How he managed to convince all of them to come over for just a day, and how he completed their work in that shift is a marvel in itself. He booked an adjoining floor at Filmistan Studios, where we shot this song, and would send me racing there to rehearse the next shot while the lighting was being done, so that no time was wasted in rehearsals on the floor of the shoot, and also to prevent the embarrassment of making the big stars wait while we got our act together.
It was this identity that appealed to the front benchers, the ones that repeatedly patronised the films, in those good ol’ days... far removed from what the youngistan of today does at the multiplexes...

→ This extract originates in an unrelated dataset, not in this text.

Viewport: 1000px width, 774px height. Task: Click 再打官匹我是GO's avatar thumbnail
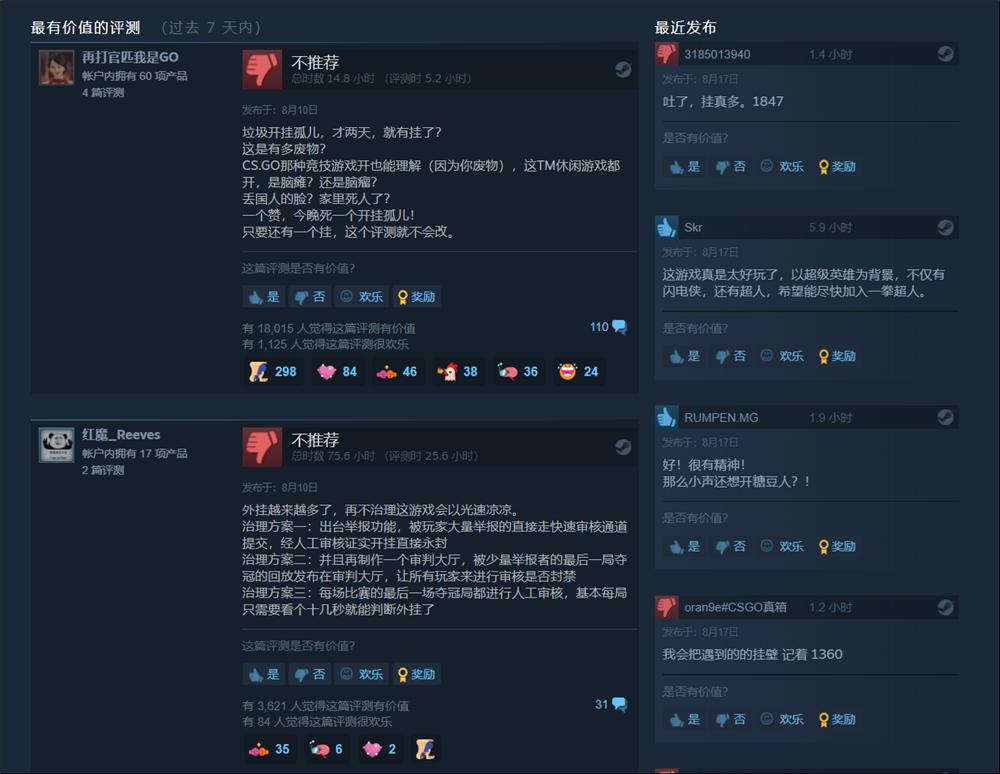[x=57, y=68]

He saw the rushes of the drunk scene in AAA almost a month after it was performed - that is how long it took in those days to get a final print in some viewable state - since he was not present on the set when I did it. We were shooting two of his films at the same time in the same studio - RK Studios - AAA and Parvarish… he gave instructions for the drunk scene and left to the next floor to shoot some action scenes simultaneously with Amjad and by the time he came back we had already canned the scene .. he trusted his assistants in the compliance of the drunk scene and a month later when we were shooting the climax song and scene in this studio in Dadar, now defunct and raised to the ground with better real estate possibilities.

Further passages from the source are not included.